Поцелуи стали более горячими, настойчивыми. Мы двинулись к кровати, оставляя за собой след из сброшенной одежды. Когда между телами уже не осталось преград, Эшер перевернулся на бок и прижался теплой, твердой грудью к моей спине. Он поцеловал изгиб шеи, плечо, медленно лаская кожу языком.
– Ты стараешься даже не дышать мне в лицо? – недоверчиво спросила я, когда его жаркие, влажные прикосновения разбудили во мне желание.
– Возможно, – все еще хрипло проговорил он. – Или я просто хочу трахнуть тебя сзади.
Застонав, я растаяла в его объятиях, отдаваясь на волю того, что должно было случиться дальше.
Скользнув рукой по моему телу, Эшер обхватил грудь, пощипывая и дразня сосок. Другую руку он опустил мне между ног, скользнул пальцами по влажным складочкам и круговыми движениями начал ласкать клитор.
Сдержав стон, я потянулась назад и сжала в руке член, принялась поглаживать его в такт движениям пальцев Эшера.
– Черт, Фейт, я хочу войти в тебя, – выдавил он.

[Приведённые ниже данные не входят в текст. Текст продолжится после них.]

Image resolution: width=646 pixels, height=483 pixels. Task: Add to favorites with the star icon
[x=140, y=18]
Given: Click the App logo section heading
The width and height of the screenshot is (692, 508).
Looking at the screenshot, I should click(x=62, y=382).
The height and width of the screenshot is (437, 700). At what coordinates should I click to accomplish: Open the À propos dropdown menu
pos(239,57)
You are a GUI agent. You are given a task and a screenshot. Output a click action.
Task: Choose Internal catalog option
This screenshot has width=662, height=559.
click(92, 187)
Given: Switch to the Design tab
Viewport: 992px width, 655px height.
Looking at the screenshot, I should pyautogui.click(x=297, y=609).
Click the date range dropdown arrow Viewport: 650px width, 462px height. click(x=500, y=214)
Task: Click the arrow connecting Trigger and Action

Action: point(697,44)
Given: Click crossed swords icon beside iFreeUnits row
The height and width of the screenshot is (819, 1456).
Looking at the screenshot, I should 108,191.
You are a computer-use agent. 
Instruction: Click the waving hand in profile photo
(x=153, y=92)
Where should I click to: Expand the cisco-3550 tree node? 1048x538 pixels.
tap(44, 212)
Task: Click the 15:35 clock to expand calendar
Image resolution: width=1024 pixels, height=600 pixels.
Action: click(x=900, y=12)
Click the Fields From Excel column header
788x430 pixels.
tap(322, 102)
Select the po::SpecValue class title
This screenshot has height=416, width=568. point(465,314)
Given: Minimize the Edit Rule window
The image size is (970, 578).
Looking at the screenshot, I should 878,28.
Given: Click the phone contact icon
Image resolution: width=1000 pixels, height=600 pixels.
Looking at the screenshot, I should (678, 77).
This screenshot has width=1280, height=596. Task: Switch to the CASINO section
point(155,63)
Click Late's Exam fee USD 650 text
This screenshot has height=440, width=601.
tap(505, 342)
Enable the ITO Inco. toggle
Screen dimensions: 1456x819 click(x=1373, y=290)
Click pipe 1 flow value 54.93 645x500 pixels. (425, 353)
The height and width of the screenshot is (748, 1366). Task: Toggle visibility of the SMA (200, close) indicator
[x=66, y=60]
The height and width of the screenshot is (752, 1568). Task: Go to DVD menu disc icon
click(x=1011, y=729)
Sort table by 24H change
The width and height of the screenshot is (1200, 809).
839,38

В его словах звучало такое желание, что я могла бы кончить прямо здесь и сейчас. – Презерватив…
Он хотел уже высвободиться из моих объятий, но я крепко его держала.
– Эшер, подожди, – хрипло проговорила я. – Когда я вернулась, то первым делом проверила лодыжку. Полностью обследовалась, сделала кое-какие уколы и… После тебя я ни с кем не была.